Short and co. truly did it, almost all the way, but in the fourth and last game of the final playoffs series against Maccabi of Mike Mitchell, LaVon Mercer and Jose Vargas – a series which drove the country crazy – the Reds lost. A game which would be forever remembered because of the punch Mercer threw to Steinhaur’s face. Everybody in Yad Eliyahoo saw it, except the referees. “Maccabi knew we can beat them, as we did some time during that season. They were afraid of us and we were confident – from the coach to the last player on the bench.
- So why did you lost at the end?
“Well that’s the million dollar question. It’s still bothers me. It was sad for me to disappoint the fans, after we managed to persuade them that we can beat Maccabi. In any case, I have to say those days of the final series were one of the most enjoyable times of my life. I never experienced that kind of emotion and desire like the one we had in our home games at Osishkin. It was crazy and I loved it. It was like coming back to college days. It’s a shame we didn’t win the championships, but this things happen”.
- In Israel this things happen year after year. Maccabi win the championship over and over again. Do you have any suggestions, how to make the Israeli league more competitive?
“the first thing that needs to be done is to expose the Israeli league overseas. Everybody know about Maccabi, but are not aware that there are other good team in the country. When that will happen, other good foreign players would come. Personally, I always tells young players about the great experience I had, but Israeli basketball is not known enough in the world. As for the foreign players-local players ratio, it’s hard for me the express my opinion. I assume the local players association is familiar with the situation more than I do. In the NBA we don’t have these problems. The best players are the ones that play. There is no discrimination between one player and the other based on his ethnic background”.
The modest Short, that played in great arenas in front of 20,000 fans in the NBA, didn’t felt uneasy with Osishkin’s small size or the heat and moisture in it. “it doesn’t matter where you play basketball, in the Palace in Detroit or small Osishkin in Tel Aviv, as long as you play your best and in Israel they used to play good basketball. I remember Jonathan Dalzell, Tomer (Steinhaur) and the point-guard Amos (Frishman) as good players. I had success in the league, not because it was weak. Simply, I knew how to get the best of my advantages and Ralph helped me a lot with that.

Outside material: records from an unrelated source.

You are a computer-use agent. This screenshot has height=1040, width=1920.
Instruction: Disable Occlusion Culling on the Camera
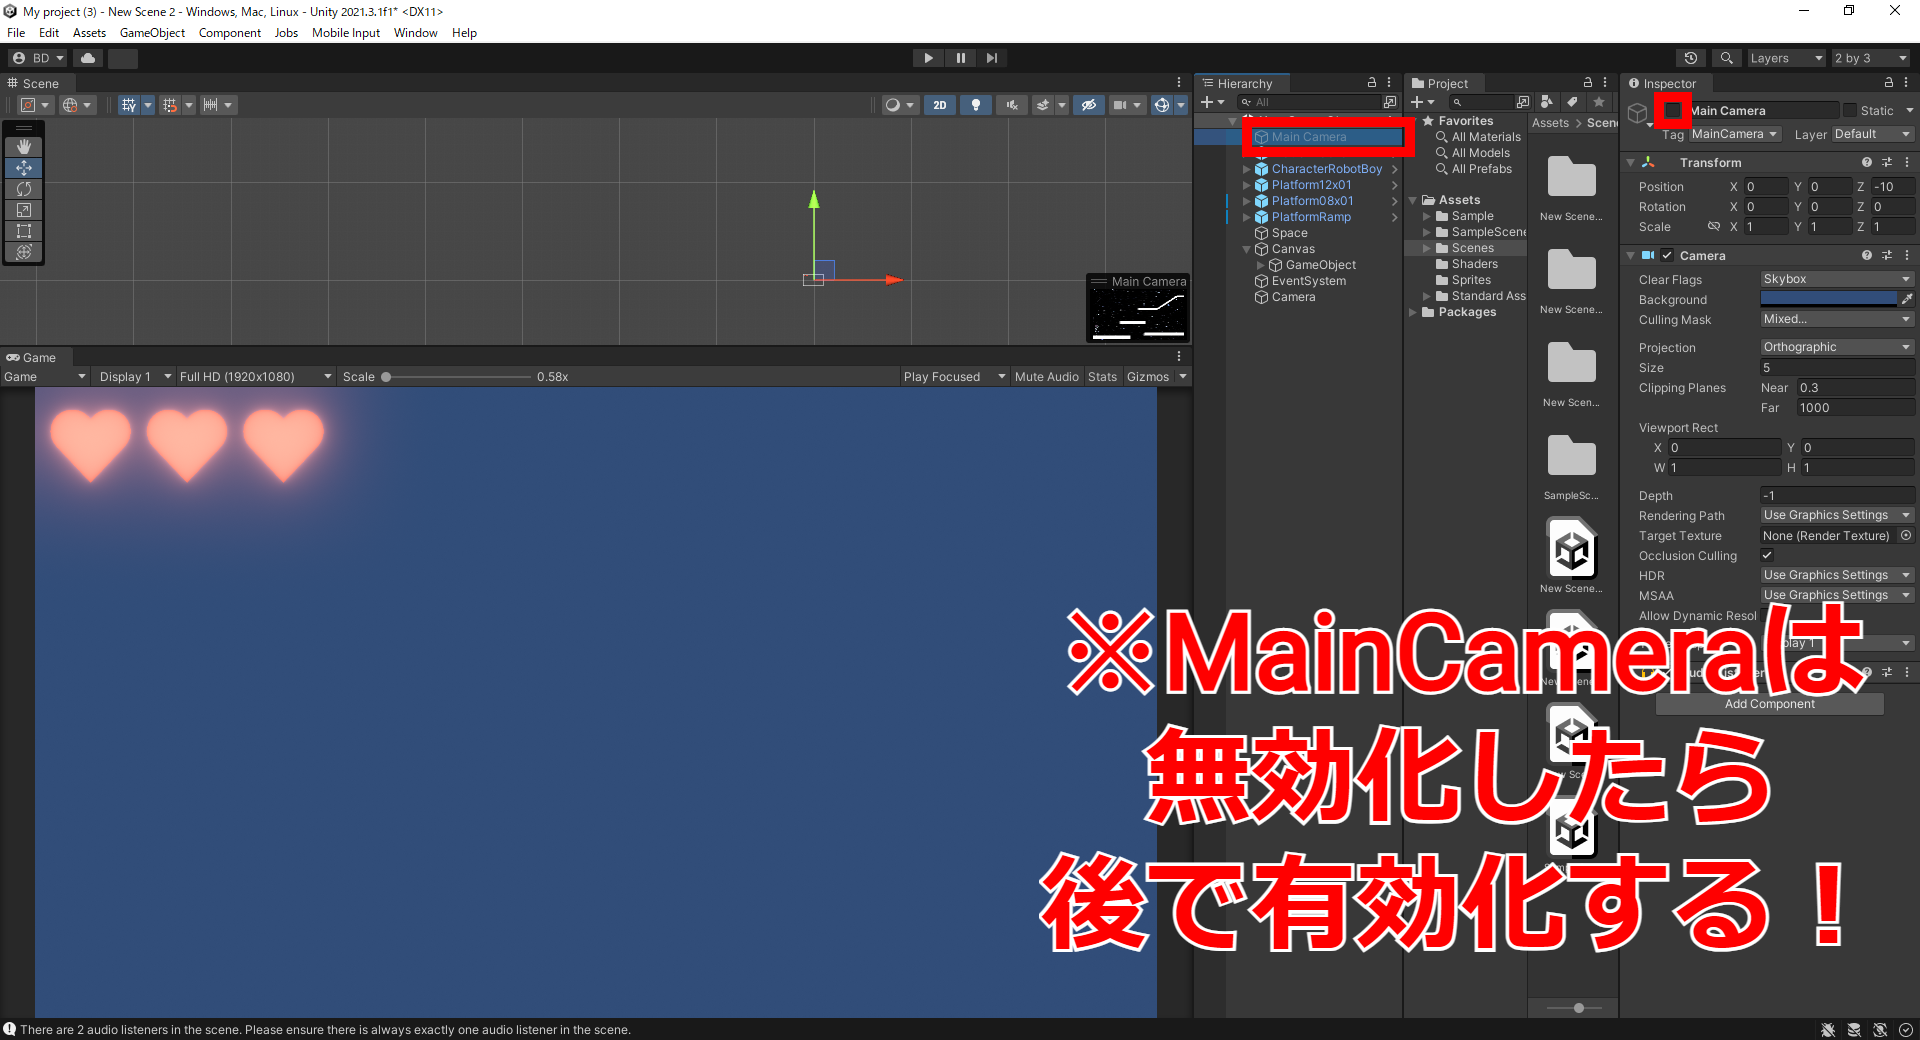tap(1768, 555)
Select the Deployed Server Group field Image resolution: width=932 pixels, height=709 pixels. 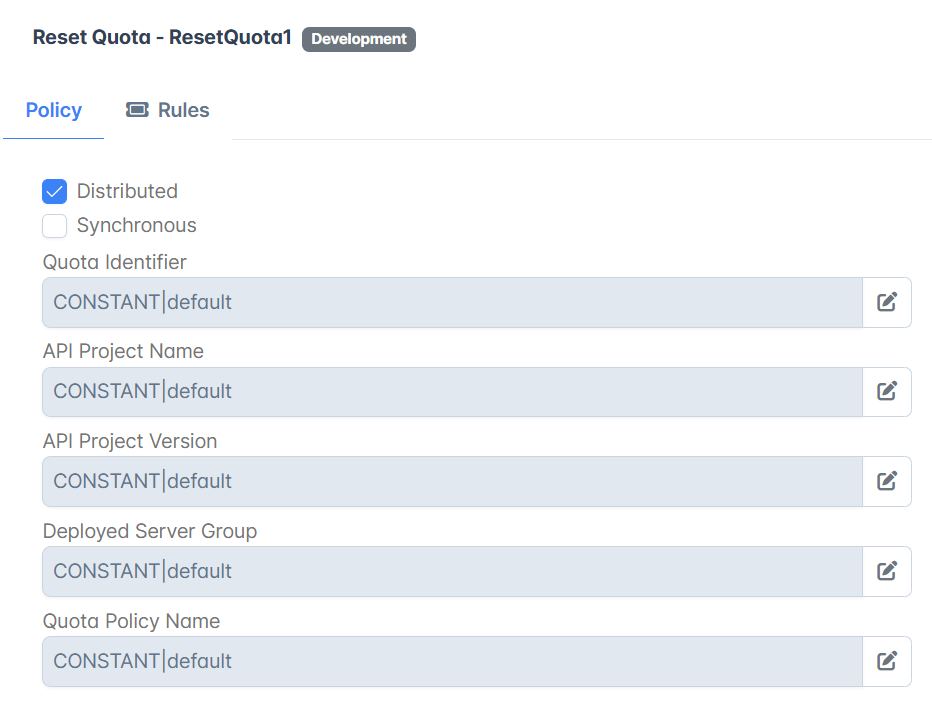pos(452,571)
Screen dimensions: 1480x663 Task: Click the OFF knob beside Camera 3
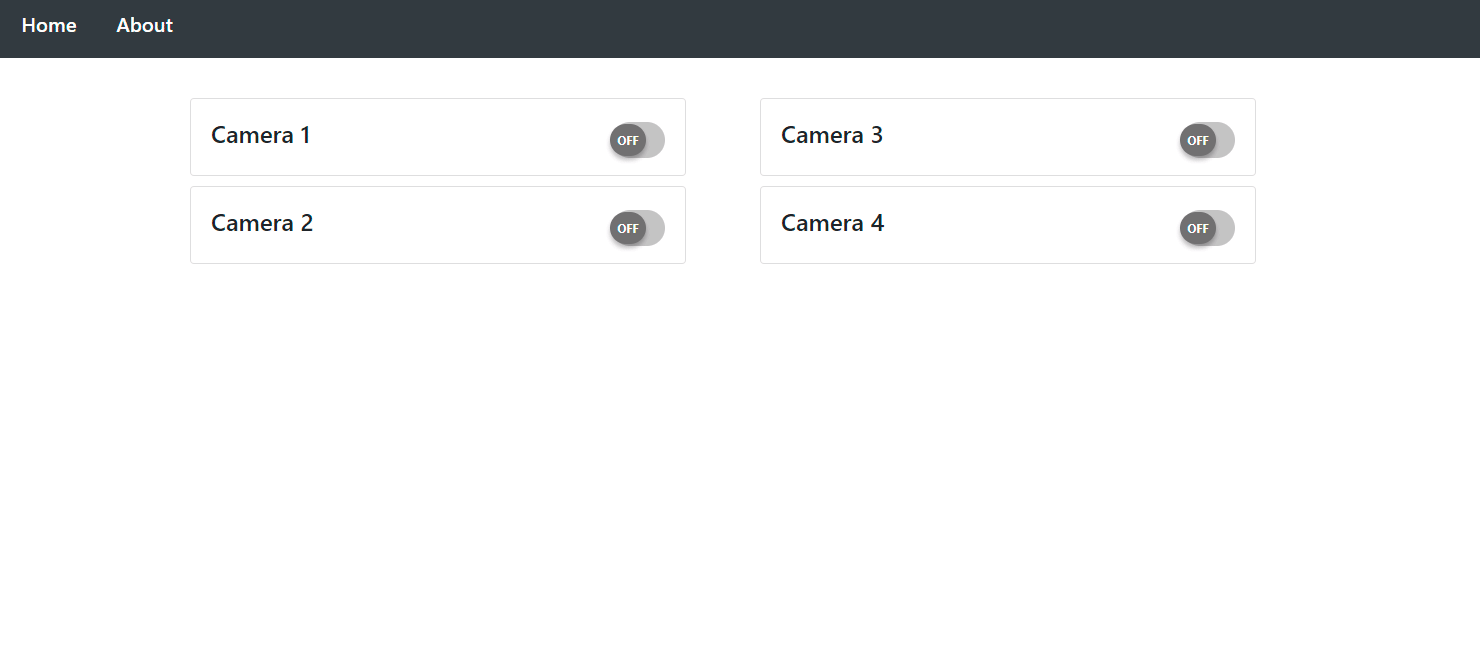pyautogui.click(x=1198, y=140)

“Actually, I think Ralph could be an NBA coach. He was for sure one of the best coaches that I ever worked with. I have to give him the credit for the way I got involved with the team and the way I could still keep on and play at the highest level, baring my age”, admits Short, and it shows he still has a lot of appreciation of his former coach. “Ralph was a coach that knows his players and relate to them and he knows a lot about the game. I still talks highly of him here”.
Short is saddened when he hear the news that Klein is battling cancer and says: “I want to tell Ralph that he is in the thoughts and prayers of me and my family. I want to thank him for the his contribution to my life and for the nice time I had beside him. I want to strengthen him and hope he’ll beat the disease and I’m going to make sure of that, when I’ll come for a visit”.
- So when do you intend to return to Israel?
“It is something I truly consider. Israel is a great country and I tell it to everybody. The people accepted me warmly, and I’ll always remember it as a good experience. I can’t think about one best thing about Israel. It was one of the meaningful and joyful times of my life”.